What is Big Data, and why you could care

January 8, 2011

That’s the title for my talk this coming Thursday  night (January 13th, 2011), at the first “Tech Talk” sponsored by Sierra Commons. Details are at http://sierracommons.org/2011/local-business/2108.

Erika Kosina has done a great job of setting this up, and I’m looking forward to meeting more of the local tech community.

Some of the things I’ll be touching on are:

  • Why big data is the cool new kid on the block, or why I wished I really knew statistics.
  • Crunching big data to filter, cluster, classify and recommend.
  • How big data + machine learning == more effective advertising, for better or worse.
  • The basics of Hadoop, an open source data processing system.

Hope to see you there!

 


Big Data talk for technical non-programmers

December 22, 2010

I’ve going to be giving a talk on big data for the newly formed Nevada County Tech Talk event – a monthly gathering at Sierra Commons.

Unfortunately most of the relevant content I’ve got is for Java programmers interested in using Hadoop. Things I could talk about, based on personal experience:

  • A 600M page web crawl using Bixo.
  • Using LibSVM to predict medications from problems.
  • Using Mahout’s kmeans clustering algorithm on pages referenced from tweets (the unfinished Fokii service).

I’m looking for relevant talks that I can borrow from, but I haven’t found much that’s targeted at the technically minded-but-not-a-programmer crowd.
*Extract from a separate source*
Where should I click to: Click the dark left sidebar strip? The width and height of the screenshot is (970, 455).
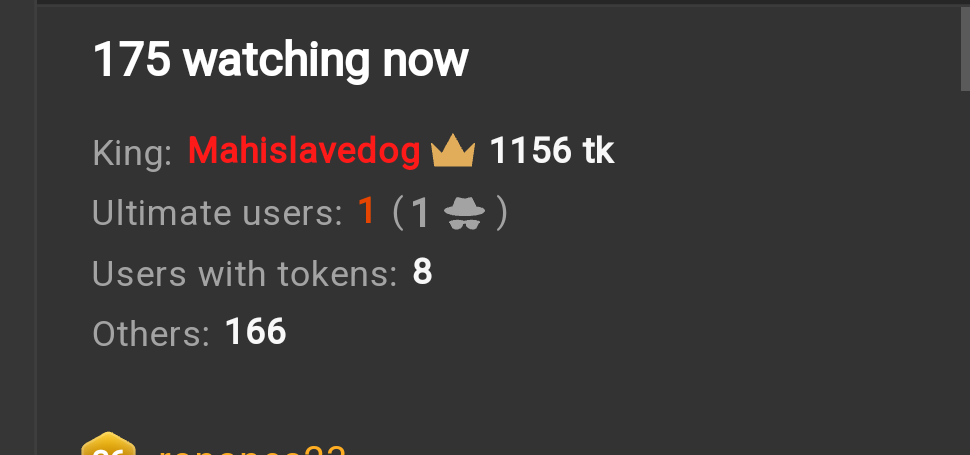[18, 228]
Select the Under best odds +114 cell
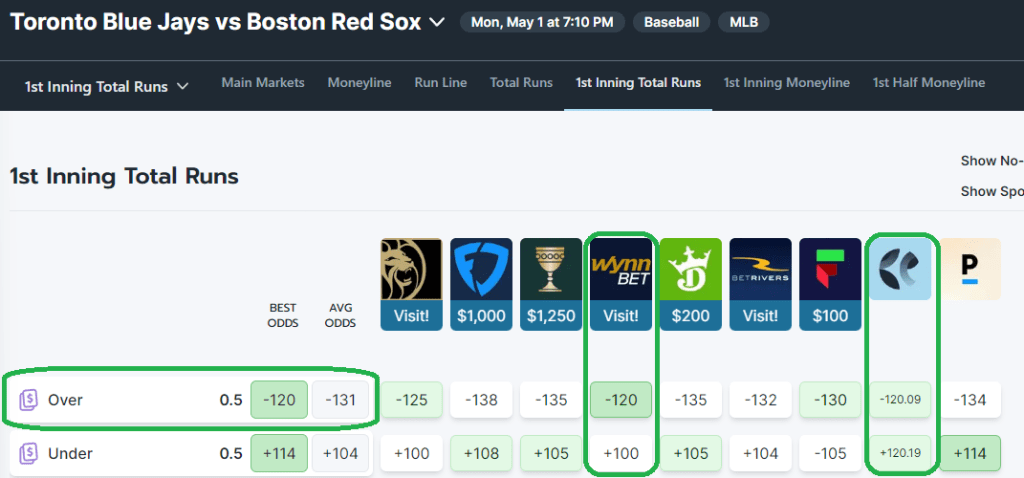This screenshot has width=1024, height=478. point(279,454)
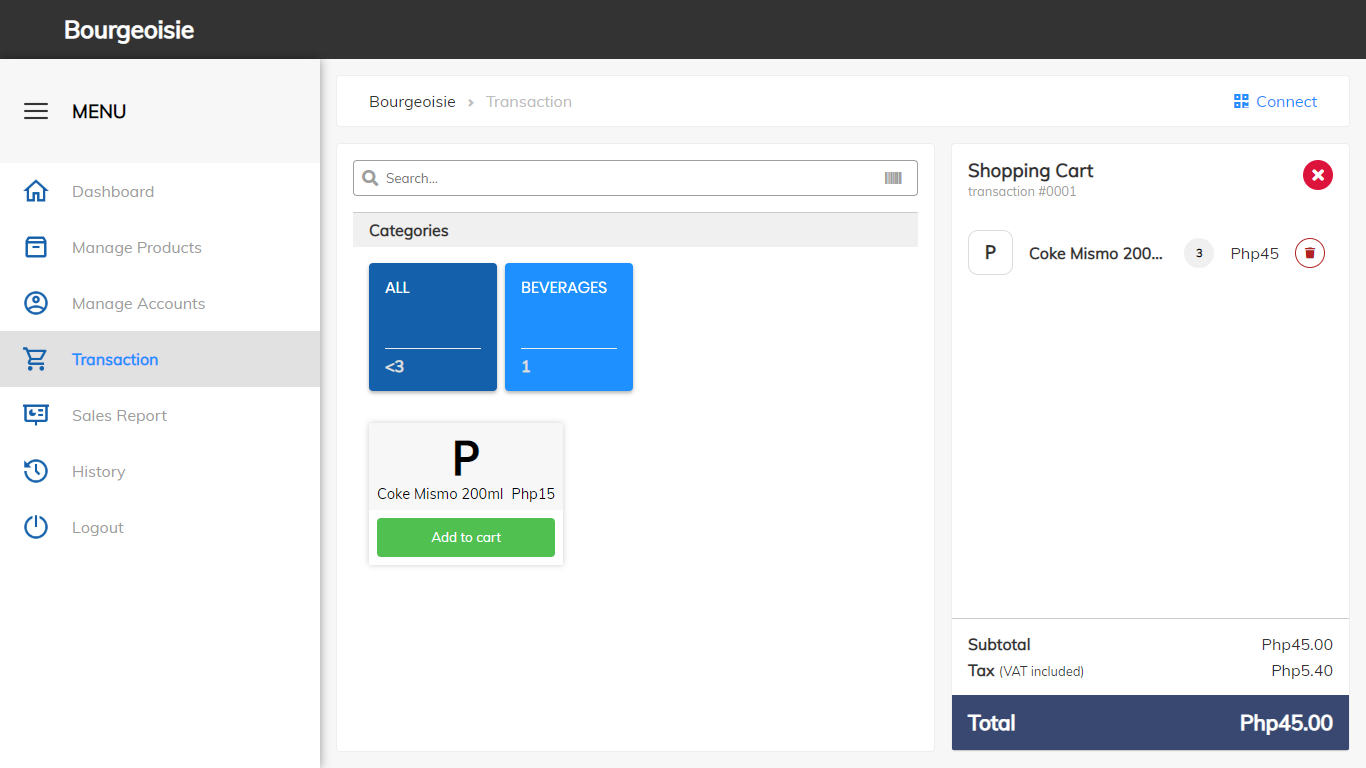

Comments with pointers to useful talks/presentations would be great!

 


New power supplies sometimes don’t work with old MacBooks

August 11, 2010

Recently I had to buy a new power supply for my 2008 MacBook. Because having three adapters isn’t enough, when you forget to bring any of them with you on a business trip.

So I ran into the Apple store in San Francisco and grabbed a new 60 watt adapter – the one with the “L” style MagSafe connector, versus the older “T” style connectors I’ve got on my other three adapters.

Raced back to the client. Plugged it in – and it didn’t work. Spent 20 minutes cleaning my connector, trying different outlets, etc. No luck.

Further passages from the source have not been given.